Appropriate treatment was initiated in 76.9% (10/13) of patients, with median duration of treatment of eight weeks, mean of 8.7 ± 3.2 weeks, and range of two to 12 weeks. Of these ten patients who received treatment, 8 received erythromycin and one each received clarithromycin and tetracycline. One patient received, following erythromycin, doxycycline for two weeks due to gastrointestinal intolerance from erythromycin, and subsequently received clarithromycin suppressive treatment.

Seven of 13 patients went into remission (53.8%), three into clinical improvement (23.1%) and three into clinical deterioration (23.1%). Of ten patients who received appropriate treatment, seven went into remission, and the frequency of therapeutic failure was 30% (3/10). In addition, among those patients who had remissions, 20% (2/10) relapsed and were re-treated with doxycycline and rifampin.
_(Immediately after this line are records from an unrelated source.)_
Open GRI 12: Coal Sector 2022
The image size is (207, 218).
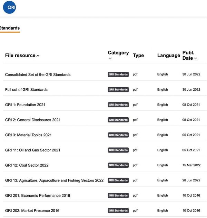[x=27, y=165]
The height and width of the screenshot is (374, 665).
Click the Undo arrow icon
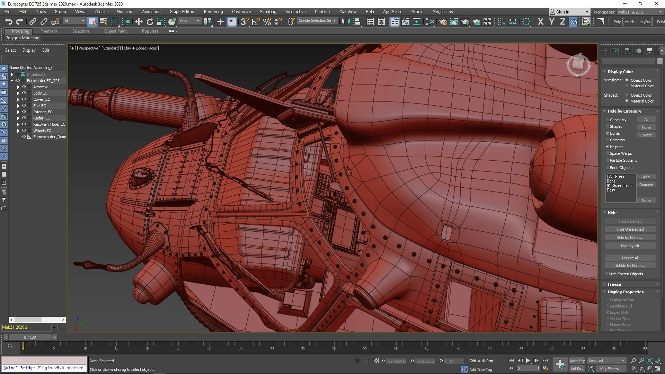click(8, 21)
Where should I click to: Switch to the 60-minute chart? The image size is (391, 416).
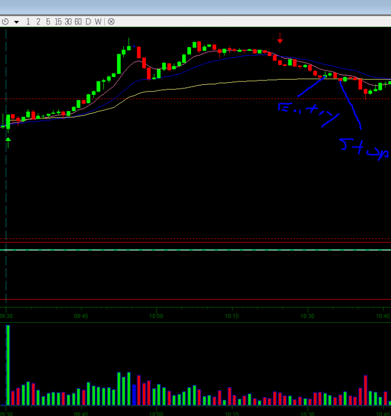78,22
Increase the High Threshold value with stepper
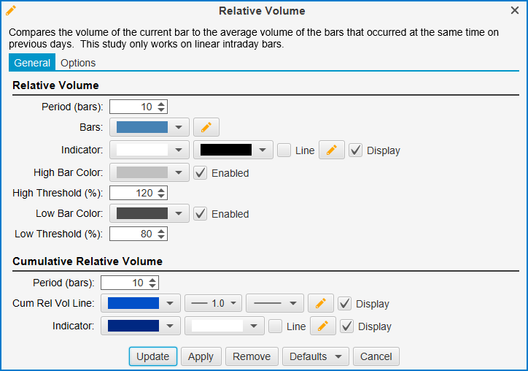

Eight of 13 patients went into death (61.5%), being 28.6% of them (2/7) probably related to bacillary angiomatosis (in one patient the cause of death was unknown). The median time of survival after the diagnosis of bacillary angiomatosis was 10.5 months, mean of 10.75 ± 5.32 months and range of five to 17 months. Seven of 13 patients (53.8%) had opportunistic infections after the diagnosis of bacillary angiomatosis.

DISCUSSION

Bacillary angiomatosis is an emergent infectious disease, and is included in category B of the CDC revised system for classification of HIV infection and surveillance for AIDS cases in adults and adolescents². However, as previously described by MOHLE-BOETANI et al.¹⁴ and PLETTENBERG et al.¹⁹, the majority of patients with this infection present with advanced stages of immunosuppression (CD4⁺ T cell count less than 200 cells/mm³); some authors have suggested that bacillary angiomatosis should be given a category C case definition¹⁴.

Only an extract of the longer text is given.